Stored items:
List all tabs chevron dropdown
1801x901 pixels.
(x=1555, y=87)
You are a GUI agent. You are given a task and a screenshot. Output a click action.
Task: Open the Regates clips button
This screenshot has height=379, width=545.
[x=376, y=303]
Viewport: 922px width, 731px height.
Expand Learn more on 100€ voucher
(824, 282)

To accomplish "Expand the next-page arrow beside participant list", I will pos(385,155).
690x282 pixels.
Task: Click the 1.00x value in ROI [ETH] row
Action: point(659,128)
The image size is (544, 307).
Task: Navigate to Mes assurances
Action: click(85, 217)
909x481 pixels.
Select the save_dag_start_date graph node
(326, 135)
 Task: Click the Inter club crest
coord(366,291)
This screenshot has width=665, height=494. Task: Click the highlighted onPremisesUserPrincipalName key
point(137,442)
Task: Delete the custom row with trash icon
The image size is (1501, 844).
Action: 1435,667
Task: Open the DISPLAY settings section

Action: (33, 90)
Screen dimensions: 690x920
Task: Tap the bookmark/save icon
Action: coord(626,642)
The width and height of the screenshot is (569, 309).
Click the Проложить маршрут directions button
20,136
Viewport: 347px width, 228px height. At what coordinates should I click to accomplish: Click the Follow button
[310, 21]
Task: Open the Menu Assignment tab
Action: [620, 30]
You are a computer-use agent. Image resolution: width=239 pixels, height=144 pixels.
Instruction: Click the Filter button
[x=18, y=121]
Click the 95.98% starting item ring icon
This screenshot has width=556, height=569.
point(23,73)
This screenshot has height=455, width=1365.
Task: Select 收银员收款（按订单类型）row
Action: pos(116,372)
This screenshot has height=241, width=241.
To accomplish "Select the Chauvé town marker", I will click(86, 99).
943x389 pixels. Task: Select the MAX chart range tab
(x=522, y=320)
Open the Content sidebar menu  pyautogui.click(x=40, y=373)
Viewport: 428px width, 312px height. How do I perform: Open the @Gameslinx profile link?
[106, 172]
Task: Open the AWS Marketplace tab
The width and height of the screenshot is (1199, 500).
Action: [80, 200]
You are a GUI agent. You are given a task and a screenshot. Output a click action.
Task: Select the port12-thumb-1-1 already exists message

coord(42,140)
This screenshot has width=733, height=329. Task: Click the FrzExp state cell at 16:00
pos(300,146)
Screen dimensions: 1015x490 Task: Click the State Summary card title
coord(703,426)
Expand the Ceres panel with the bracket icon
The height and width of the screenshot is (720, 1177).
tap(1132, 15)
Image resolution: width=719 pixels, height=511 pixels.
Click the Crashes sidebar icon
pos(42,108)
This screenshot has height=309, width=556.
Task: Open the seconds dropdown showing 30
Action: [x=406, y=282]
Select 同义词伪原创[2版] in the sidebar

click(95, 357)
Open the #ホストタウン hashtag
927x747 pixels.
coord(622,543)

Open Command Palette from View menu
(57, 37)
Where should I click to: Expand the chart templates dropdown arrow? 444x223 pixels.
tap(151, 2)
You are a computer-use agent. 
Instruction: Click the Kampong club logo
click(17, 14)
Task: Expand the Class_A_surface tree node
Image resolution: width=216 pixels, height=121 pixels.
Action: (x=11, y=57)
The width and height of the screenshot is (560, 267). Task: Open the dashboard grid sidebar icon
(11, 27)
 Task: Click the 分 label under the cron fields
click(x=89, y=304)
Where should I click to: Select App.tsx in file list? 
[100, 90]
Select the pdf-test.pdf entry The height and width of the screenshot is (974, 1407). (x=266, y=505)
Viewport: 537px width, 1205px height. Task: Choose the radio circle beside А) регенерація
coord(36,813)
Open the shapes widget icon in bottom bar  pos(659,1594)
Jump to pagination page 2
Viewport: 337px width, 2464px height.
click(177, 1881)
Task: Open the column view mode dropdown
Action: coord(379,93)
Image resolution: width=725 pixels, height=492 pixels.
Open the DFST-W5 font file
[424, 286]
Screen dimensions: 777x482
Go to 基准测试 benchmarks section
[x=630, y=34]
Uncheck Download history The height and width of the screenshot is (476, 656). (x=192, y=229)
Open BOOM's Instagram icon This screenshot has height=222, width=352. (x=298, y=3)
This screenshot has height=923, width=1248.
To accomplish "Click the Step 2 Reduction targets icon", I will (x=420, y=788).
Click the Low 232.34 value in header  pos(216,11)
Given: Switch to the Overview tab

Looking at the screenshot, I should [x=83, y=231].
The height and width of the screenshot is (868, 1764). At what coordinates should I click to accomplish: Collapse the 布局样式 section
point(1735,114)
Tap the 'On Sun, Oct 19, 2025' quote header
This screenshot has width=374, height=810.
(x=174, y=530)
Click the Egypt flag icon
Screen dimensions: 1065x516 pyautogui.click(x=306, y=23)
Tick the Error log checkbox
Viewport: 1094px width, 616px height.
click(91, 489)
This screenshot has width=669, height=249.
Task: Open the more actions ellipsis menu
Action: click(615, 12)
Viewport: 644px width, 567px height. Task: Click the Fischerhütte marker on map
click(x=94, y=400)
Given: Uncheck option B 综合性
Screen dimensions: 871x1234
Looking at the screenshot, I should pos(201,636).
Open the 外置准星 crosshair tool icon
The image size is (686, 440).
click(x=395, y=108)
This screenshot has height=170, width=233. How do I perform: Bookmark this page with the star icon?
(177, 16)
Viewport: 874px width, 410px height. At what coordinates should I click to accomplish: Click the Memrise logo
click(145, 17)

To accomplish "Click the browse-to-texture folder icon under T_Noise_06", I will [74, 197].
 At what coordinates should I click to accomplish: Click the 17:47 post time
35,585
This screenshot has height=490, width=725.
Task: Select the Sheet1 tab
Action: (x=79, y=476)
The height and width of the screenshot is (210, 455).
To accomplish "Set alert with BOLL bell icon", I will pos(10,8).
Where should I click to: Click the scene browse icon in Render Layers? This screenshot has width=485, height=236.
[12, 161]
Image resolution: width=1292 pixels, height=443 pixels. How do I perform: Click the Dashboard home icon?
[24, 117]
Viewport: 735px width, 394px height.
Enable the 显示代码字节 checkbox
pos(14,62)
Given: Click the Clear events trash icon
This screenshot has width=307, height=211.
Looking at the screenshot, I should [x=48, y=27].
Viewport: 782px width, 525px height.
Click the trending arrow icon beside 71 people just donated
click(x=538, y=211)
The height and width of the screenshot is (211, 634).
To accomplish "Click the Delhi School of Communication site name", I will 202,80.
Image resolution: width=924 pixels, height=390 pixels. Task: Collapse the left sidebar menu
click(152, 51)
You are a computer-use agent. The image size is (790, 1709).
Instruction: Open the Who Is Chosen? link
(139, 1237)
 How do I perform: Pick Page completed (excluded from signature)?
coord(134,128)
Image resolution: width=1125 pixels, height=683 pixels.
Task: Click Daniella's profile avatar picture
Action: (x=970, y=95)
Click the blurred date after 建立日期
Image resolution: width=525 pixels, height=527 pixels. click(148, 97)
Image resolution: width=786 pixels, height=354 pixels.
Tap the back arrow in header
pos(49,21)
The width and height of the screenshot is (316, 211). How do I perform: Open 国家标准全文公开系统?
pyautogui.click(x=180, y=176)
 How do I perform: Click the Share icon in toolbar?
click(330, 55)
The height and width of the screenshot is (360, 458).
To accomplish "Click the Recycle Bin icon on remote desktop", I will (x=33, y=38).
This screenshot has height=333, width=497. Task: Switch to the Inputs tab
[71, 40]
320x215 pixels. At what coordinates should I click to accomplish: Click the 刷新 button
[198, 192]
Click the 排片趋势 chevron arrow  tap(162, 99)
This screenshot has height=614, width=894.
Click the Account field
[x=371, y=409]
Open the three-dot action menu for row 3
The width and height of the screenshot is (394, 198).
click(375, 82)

▶ _Problem requirements_
Return a word-for-word copy of the lines above from the one holding "Screen dimensions: 1015x490" through the one holding "Task: Expand the Class_A_surface tree node", with both of them included and nothing besides.

▶ _Response area_
Screen dimensions: 1015x490 Task: Click the State Summary card title
coord(703,426)
Expand the Ceres panel with the bracket icon
The height and width of the screenshot is (720, 1177).
tap(1132, 15)
Image resolution: width=719 pixels, height=511 pixels.
Click the Crashes sidebar icon
pos(42,108)
This screenshot has height=309, width=556.
Task: Open the seconds dropdown showing 30
Action: [x=406, y=282]
Select 同义词伪原创[2版] in the sidebar

click(95, 357)
Open the #ホストタウン hashtag
927x747 pixels.
coord(622,543)

Open Command Palette from View menu
(57, 37)
Where should I click to: Expand the chart templates dropdown arrow? 444x223 pixels.
tap(151, 2)
You are a computer-use agent. 
Instruction: Click the Kampong club logo
click(17, 14)
Task: Expand the Class_A_surface tree node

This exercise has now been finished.